== Data listing ==

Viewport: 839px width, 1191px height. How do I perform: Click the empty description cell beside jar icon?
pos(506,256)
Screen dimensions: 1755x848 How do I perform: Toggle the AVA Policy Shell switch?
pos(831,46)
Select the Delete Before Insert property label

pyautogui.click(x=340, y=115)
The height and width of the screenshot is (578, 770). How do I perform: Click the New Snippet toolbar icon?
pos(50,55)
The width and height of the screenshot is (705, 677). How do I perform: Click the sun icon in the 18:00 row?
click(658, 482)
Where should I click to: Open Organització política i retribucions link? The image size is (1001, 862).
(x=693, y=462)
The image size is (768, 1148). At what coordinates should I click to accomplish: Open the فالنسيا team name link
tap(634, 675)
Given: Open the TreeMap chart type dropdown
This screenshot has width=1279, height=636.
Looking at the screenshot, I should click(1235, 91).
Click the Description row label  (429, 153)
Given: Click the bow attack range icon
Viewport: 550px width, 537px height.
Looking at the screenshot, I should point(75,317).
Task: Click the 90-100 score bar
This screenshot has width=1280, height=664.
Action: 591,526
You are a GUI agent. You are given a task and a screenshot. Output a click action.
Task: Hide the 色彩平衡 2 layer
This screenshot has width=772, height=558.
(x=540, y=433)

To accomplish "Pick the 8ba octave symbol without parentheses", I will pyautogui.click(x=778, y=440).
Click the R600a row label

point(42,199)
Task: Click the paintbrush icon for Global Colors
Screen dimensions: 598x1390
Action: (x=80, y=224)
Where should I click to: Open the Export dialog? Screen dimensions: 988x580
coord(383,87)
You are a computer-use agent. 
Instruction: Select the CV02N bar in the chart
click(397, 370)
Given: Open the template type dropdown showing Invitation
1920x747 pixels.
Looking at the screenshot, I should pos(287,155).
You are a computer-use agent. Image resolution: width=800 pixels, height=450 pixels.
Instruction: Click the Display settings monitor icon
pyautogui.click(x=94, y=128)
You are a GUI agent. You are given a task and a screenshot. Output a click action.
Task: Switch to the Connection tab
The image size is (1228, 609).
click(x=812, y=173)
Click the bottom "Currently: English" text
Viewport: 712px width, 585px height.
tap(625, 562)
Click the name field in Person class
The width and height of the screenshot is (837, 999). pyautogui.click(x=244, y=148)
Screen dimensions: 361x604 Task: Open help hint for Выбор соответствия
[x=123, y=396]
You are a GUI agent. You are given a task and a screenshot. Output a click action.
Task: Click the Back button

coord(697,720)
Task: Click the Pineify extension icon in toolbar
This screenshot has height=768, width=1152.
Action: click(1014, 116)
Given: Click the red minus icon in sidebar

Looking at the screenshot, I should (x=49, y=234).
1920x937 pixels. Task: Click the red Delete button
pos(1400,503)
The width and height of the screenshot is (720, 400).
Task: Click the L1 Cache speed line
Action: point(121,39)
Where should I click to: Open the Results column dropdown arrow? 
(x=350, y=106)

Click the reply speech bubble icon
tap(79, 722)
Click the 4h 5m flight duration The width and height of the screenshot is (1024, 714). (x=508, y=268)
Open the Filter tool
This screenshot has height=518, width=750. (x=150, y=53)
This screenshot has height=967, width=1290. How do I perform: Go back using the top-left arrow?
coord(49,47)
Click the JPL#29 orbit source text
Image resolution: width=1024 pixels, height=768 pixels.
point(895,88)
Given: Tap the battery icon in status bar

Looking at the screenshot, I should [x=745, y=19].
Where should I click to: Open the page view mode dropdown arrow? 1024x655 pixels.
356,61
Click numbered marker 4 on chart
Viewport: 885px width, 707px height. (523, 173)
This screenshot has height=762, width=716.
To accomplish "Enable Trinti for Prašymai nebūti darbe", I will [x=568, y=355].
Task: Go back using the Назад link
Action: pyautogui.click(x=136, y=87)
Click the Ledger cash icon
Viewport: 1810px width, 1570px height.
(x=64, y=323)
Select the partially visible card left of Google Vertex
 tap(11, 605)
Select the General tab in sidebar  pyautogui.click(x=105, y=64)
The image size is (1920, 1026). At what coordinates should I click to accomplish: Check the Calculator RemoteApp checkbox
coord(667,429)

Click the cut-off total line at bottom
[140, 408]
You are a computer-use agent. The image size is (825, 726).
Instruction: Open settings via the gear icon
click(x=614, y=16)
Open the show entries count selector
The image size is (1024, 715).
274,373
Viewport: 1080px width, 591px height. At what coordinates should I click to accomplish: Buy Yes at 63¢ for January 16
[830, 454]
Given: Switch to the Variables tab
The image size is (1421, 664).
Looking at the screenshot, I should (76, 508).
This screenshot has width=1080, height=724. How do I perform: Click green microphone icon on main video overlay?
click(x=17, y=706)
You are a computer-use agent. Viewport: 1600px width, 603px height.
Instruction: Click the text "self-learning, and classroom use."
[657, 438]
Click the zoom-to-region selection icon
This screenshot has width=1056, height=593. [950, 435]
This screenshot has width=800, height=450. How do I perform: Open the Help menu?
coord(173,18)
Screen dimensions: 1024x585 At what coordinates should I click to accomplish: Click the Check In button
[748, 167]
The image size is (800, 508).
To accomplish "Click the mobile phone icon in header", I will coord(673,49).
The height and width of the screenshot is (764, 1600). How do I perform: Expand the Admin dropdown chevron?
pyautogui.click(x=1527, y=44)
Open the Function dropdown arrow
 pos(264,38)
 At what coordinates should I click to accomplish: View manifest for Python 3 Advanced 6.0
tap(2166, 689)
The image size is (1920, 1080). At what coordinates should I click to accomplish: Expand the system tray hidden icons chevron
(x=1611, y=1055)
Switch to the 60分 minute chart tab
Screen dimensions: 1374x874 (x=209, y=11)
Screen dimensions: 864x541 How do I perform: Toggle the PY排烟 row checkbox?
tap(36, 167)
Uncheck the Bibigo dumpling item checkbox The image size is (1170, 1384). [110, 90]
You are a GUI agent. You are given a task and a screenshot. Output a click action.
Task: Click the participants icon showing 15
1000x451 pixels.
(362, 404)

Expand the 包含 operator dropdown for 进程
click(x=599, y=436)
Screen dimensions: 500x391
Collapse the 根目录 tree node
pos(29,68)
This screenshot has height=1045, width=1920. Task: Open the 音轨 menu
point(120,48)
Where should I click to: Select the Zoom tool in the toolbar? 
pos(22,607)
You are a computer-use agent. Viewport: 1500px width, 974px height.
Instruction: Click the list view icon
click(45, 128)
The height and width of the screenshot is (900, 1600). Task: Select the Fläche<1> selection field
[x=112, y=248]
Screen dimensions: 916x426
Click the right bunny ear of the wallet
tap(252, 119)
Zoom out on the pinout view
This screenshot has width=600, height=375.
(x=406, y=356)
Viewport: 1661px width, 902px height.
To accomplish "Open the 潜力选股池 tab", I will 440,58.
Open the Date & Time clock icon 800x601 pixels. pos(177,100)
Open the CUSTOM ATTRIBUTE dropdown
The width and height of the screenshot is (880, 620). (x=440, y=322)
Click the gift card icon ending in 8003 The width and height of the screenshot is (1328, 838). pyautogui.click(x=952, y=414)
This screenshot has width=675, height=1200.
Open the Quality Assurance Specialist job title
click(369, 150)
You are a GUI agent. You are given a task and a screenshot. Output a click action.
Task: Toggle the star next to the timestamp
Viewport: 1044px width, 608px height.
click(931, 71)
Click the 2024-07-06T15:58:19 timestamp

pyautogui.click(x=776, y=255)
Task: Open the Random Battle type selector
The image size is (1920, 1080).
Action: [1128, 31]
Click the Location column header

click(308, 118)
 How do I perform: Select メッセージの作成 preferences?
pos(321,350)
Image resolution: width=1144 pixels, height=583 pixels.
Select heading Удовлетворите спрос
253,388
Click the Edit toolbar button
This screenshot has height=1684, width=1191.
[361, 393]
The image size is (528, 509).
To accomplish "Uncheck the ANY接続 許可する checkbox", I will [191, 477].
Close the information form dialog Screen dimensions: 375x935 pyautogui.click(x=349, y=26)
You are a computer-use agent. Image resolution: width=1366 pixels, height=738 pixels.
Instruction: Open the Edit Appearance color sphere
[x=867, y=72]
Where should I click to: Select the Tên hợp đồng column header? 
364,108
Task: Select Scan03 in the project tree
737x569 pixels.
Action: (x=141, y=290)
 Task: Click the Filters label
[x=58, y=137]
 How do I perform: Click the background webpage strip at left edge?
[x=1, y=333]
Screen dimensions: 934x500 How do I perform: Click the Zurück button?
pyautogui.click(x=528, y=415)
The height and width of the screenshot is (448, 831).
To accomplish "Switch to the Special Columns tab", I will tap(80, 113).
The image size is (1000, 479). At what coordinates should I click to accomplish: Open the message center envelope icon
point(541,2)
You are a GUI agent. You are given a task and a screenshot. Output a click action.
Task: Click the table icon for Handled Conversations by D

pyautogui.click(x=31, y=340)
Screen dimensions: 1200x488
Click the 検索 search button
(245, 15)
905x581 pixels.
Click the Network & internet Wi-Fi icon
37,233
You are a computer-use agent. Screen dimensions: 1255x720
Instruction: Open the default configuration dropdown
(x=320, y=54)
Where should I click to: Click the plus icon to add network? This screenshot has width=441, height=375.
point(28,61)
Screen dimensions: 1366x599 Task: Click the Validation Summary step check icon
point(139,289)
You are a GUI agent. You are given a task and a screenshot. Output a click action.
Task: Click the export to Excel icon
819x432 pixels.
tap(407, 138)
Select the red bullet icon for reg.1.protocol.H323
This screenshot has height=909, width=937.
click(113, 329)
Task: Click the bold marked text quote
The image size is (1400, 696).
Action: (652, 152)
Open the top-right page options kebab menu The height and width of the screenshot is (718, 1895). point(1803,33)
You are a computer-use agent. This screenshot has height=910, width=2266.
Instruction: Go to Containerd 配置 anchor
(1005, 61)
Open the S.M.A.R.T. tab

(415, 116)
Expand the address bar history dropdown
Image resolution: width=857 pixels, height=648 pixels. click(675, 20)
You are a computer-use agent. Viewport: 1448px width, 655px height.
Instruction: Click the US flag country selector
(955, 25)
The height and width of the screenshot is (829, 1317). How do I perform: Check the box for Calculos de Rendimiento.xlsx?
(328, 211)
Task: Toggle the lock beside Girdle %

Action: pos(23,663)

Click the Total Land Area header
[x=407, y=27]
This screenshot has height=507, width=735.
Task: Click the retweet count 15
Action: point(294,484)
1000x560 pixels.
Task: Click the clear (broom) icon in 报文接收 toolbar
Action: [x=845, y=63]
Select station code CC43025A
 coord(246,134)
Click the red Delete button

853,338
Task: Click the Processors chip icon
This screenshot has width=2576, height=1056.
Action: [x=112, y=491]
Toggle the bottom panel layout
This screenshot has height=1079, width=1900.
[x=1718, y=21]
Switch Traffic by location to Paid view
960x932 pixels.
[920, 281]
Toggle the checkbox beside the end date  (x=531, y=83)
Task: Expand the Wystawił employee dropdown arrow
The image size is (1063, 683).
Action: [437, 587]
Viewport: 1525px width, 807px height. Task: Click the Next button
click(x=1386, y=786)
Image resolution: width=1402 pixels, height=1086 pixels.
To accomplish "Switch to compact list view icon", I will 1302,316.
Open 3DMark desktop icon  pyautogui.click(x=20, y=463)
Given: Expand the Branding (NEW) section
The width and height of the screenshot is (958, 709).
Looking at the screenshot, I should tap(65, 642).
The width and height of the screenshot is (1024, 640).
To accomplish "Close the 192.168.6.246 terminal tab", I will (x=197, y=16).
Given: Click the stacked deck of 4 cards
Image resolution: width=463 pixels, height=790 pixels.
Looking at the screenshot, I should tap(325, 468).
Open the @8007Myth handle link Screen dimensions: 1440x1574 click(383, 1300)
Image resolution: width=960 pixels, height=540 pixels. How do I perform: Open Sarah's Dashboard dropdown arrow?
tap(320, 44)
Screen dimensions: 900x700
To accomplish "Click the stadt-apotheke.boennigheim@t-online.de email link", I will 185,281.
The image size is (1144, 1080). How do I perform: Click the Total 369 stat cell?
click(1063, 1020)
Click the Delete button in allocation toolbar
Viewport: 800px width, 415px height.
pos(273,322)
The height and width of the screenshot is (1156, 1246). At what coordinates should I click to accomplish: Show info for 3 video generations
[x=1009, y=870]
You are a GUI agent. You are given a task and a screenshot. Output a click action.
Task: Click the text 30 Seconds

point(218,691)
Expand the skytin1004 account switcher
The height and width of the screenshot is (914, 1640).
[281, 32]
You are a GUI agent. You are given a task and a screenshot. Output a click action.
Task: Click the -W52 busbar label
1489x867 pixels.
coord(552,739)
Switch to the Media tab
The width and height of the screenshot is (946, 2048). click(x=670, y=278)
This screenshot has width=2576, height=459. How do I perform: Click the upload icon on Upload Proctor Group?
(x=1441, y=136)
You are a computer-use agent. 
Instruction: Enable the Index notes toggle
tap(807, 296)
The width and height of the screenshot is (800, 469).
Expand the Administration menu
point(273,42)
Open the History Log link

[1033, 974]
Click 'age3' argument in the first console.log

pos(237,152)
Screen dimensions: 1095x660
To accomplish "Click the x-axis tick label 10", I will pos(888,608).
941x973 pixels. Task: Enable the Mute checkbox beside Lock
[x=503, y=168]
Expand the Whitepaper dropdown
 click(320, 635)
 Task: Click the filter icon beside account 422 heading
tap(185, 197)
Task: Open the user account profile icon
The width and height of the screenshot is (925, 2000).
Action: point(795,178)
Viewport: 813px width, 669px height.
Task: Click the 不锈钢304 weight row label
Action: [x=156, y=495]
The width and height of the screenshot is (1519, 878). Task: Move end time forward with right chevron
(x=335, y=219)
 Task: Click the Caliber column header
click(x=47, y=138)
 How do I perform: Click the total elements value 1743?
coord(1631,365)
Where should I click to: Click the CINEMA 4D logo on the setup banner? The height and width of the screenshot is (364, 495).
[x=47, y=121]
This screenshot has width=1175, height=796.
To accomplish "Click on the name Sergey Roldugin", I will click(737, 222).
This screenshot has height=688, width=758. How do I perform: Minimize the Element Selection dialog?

===

Please reproduce the lines from the line with "Toggle the checkbox" to the line with "Image resolution: width=1402", both ends included, exactly as they appear above.

Toggle the checkbox beside the end date  (x=531, y=83)
Task: Expand the Wystawił employee dropdown arrow
The image size is (1063, 683).
Action: [437, 587]
Viewport: 1525px width, 807px height. Task: Click the Next button
click(x=1386, y=786)
Image resolution: width=1402 pixels, height=1086 pixels.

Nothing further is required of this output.